On March 20, 2007, George R. R. Martin announced on his blog that he had signed a deal with Jalic, Inc. of East Lansing, Michigan, granting them a license to manufacture and sell full-sized high-quality replicas of the arms and armor from A Song of Ice and Fire, under the name Valyrian Steel, starting with the bastard sword Longclaw wielded by Jon Snow (two versions). Since then, the company has produced replicas of the Stark family greatsword Ice (in two versions), Arya Stark's Needle, and Robert Baratheon's mighty warhammer. Dragonglass arrowheads and a single dagger have also been produced in a collectible First Men wooden box. Valyrian Steel also obtained exclusive license to produce HBO's Game of Thrones and House of the Dragon version of weapons, which differ in appearance from those described in the novels.
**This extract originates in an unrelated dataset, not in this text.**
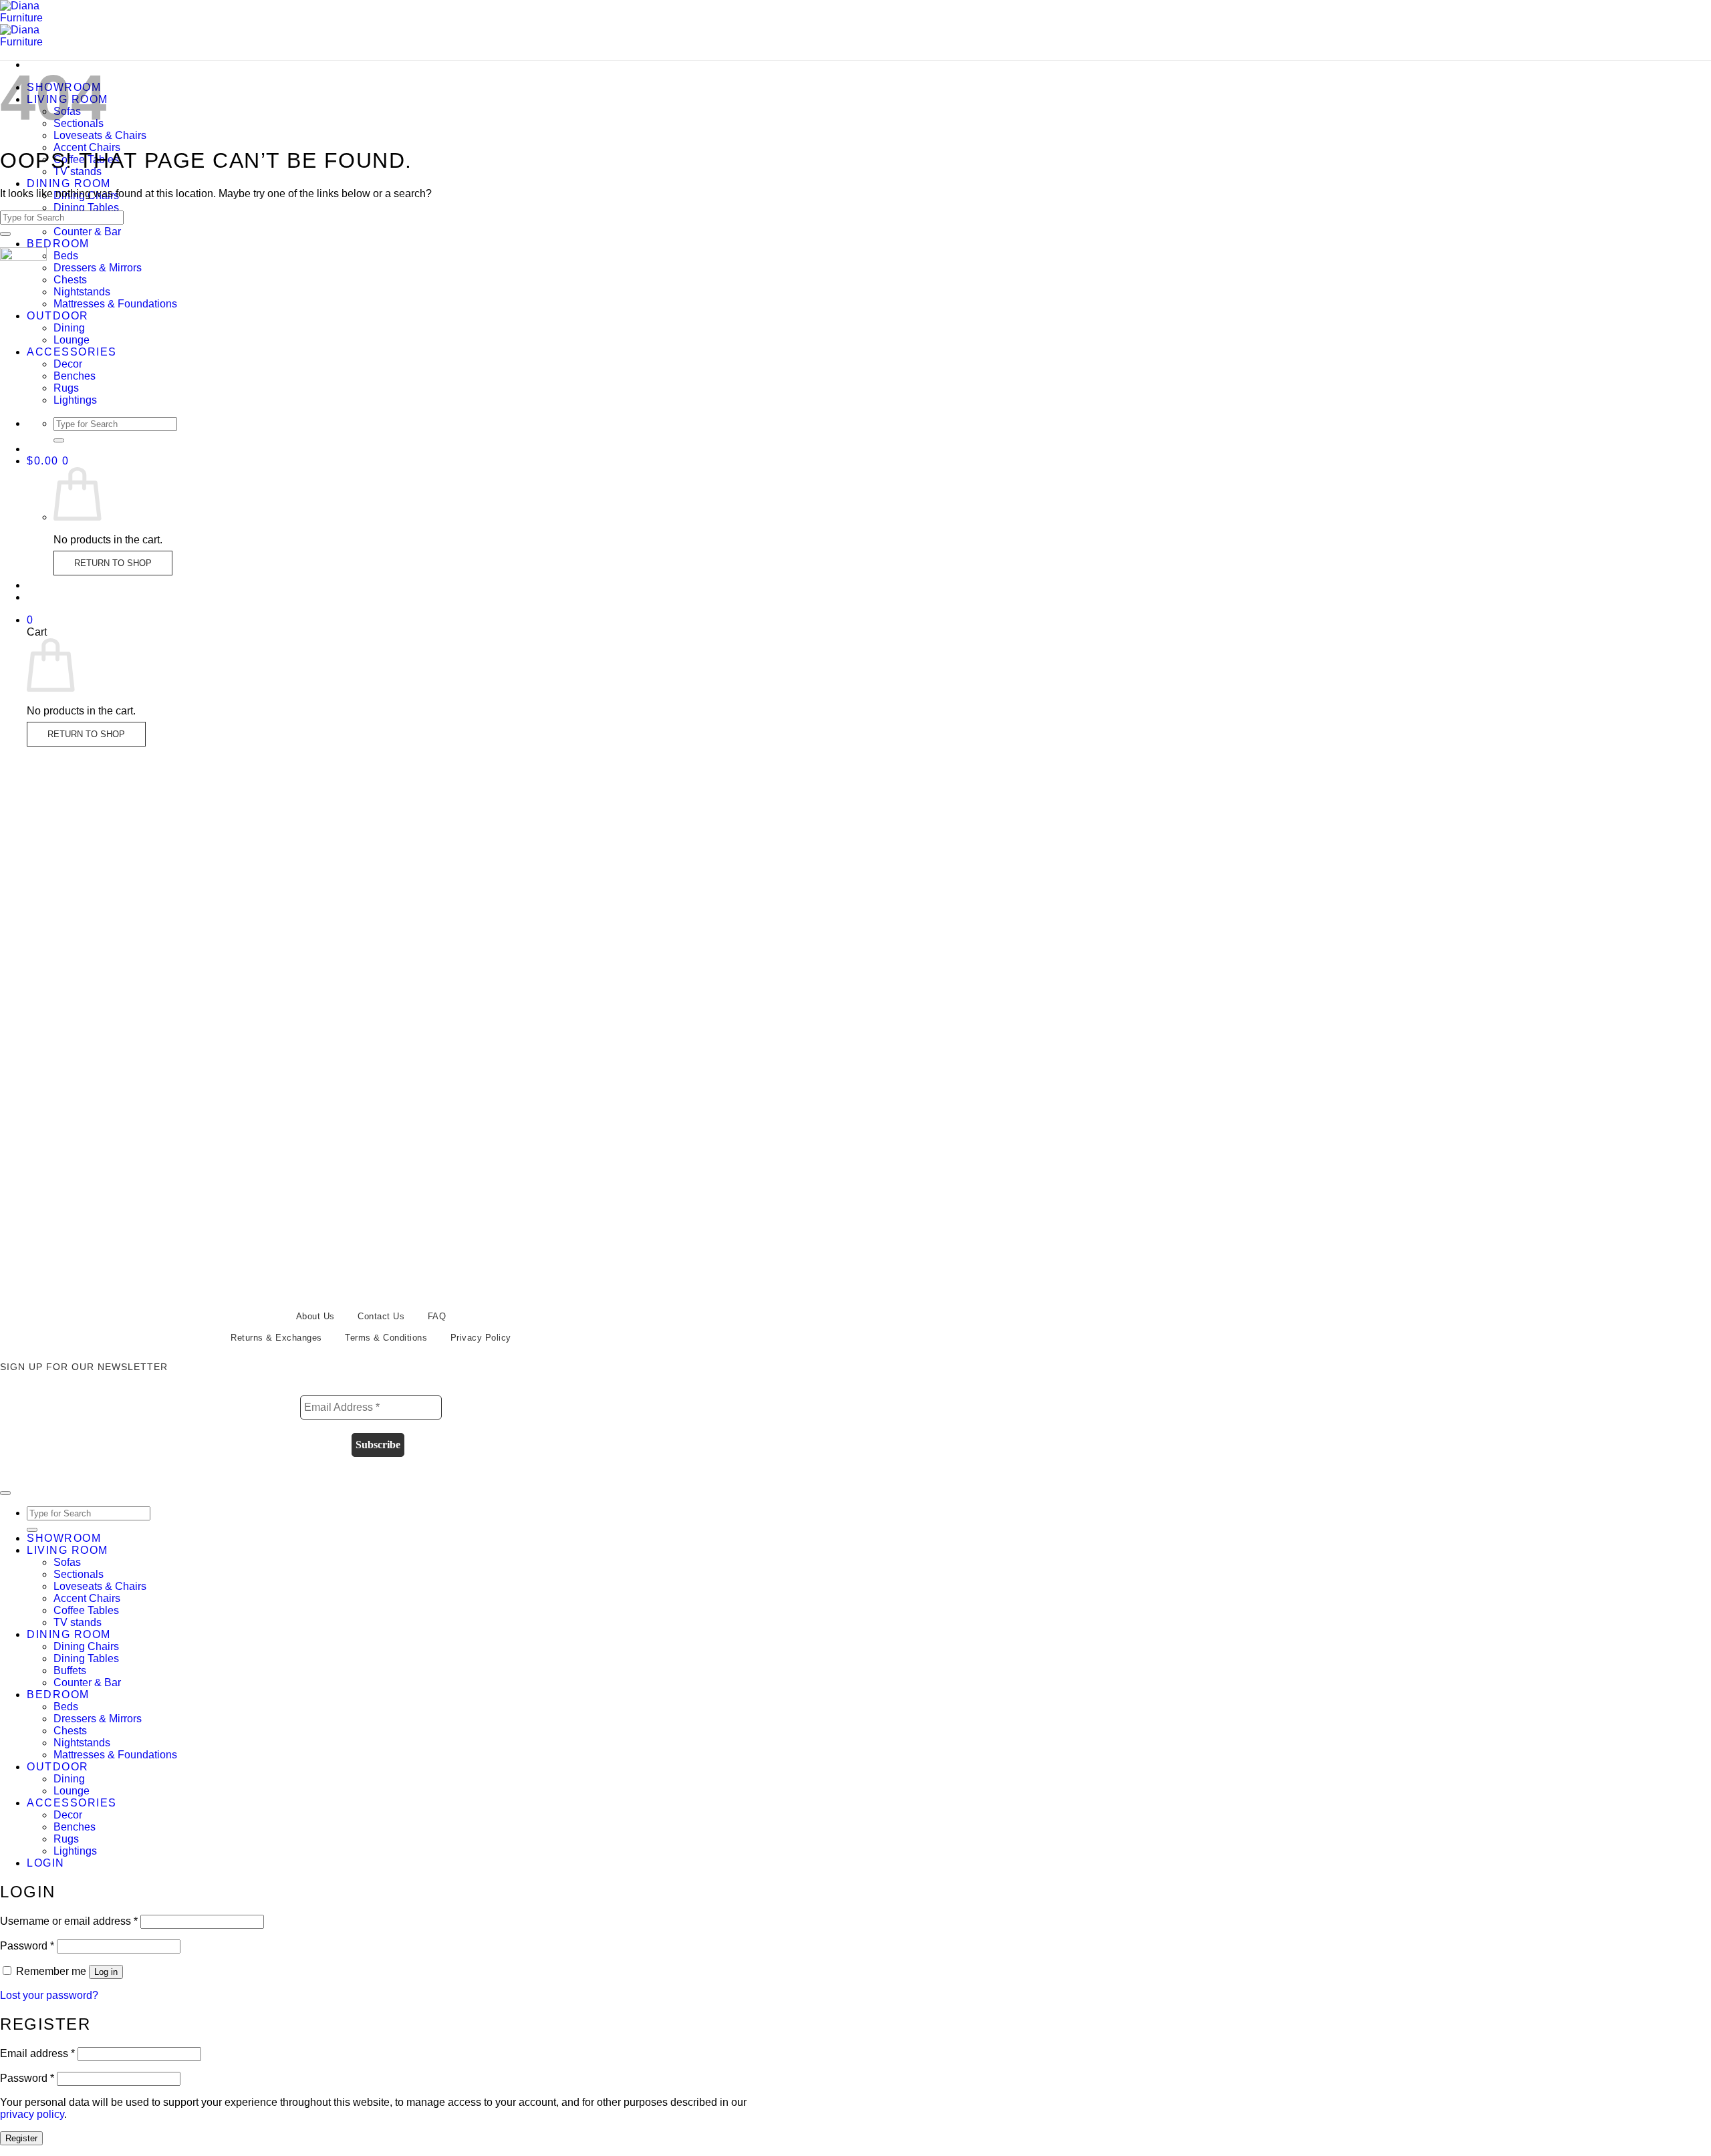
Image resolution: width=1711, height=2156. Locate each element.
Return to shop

HBO has also partnered with a variety of product lines and companies for licensed merchandise and cross-promotion, including collectibles and games (Funko, Mattel, Pop Mart, McFarlane, Diamond Select, Royal Mint, theory11, Monopoly, Risk, Clue, Fortnite), foods and beverages (KFC, Shake Shack, Oreo, Bud Light, Mountain Dew, Kool-Aid, Diageo whisky line, Brewery Ommegang, Bira 91), fashion and lifestyle brands (Adidas, Urban Decay, John Varvatos, Ulysse Nardin, Tervis Tumbler, Alex and Ani, Havaianas, Pandora, Fabergé, Merrell, Secretlab), electronics (realme, XBOX, Fender, Razer, Bose), entertainment companies (AT&T, Sky UK, Foxtel, Telia Play, Google, Hulu, Duolingo, OkCupid, Spotify, Snapchat, Xfinity, Roku), organizations (Red Cross, Major League Baseball, Minnesota Timberwolves), and corporations (Bellagio, Target, Hallmark, Primark, Zillow).